- Document excerpt:
--- start ---
Boko Haram, Boca Raton, whatever

« previous post | next post »

We were recently treated to lovely example of a "Fay-Cutler malapropism", that is, a speech-production error in which the speaker intends to say word X but actually comes out with word Y, where Y is typically similar to X in number of syllables, shares some sounds and even whole syllables, is the same part of speech, and so on.

Tracy Walsh, "GOP Congressman Mixes Up Boko Haram And Boca Raton", TPM 2/13/2015:

Rep. Paul Gosar (R-AZ) confused the Nigerian terrorist group Boko Haram with a mid-sized Florida city during an appearance Tuesday on CNN, the Sun Sentinel newspaper in Florida reported Wednesday.  

Gosar said that if the U.S. were to pay ransom to terrorists, then "every American citizen traveling abroad becomes a subject in regard for kidnapping and then the plight of how much money has been captivated in the Boca Raton group." 

On Friday, his office issued a news release making light of the gaffe, saying that the congressman "had been awake for almost 24 hours and had given many interviews that day."

The classical examples include things like "Liszt's second Hungarian restaurant" instead of "Liszt's second Hungarian rhapsody".

Boca Raton, the name of a city in Florida, means "mouse inlet"; Boko Haram, the name of a Nigerian political cult, means "western education is forbidden".

 



20 Comments

  1. Raphael Adams said,

    February 16, 2015 @ 9:02 pm

    When I see the name of this terrorist group, I think of Procul Harum – of Whiter Shade of Pale fame. But Boca Raton is worse.

  2. djbcjk said,

    February 16, 2015 @ 11:10 pm

    Is this the only malapropism in the sentence? I find in 'the plight of how much money has been captivated' two more, which takes the sentence well beyond the level of comprehensibility.

  3. Lee Dembart said,

    February 17, 2015 @ 12:03 am

    One of the worst (or best) such malapropisms was uttered in June 2009 by the then British prime minister, Gordon Brown, at the ceremonies marking the 65th anniversary of the D-Day landing on Omaha Beach in France. In his remarks, Brown called the place "Obama Beach."
--- end ---
- Stored data:
--- start ---
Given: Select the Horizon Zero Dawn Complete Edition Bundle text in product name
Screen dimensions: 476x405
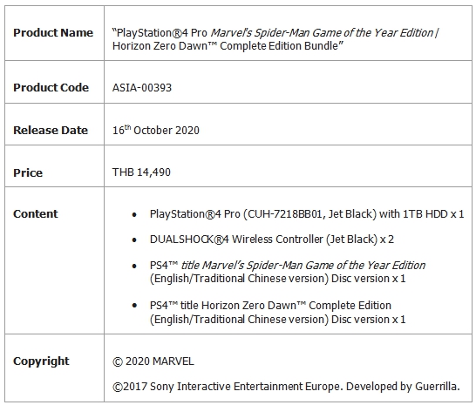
--- end ---
- To be done:
Reproduce verbatim the section of the Boko Haram and Boca Raton post that begins with the words containing "Rep. Paul Gosar" and ends with "Florida reported Wednesday.".

- Exercise solution:
Rep. Paul Gosar (R-AZ) confused the Nigerian terrorist group Boko Haram with a mid-sized Florida city during an appearance Tuesday on CNN, the Sun Sentinel newspaper in Florida reported Wednesday.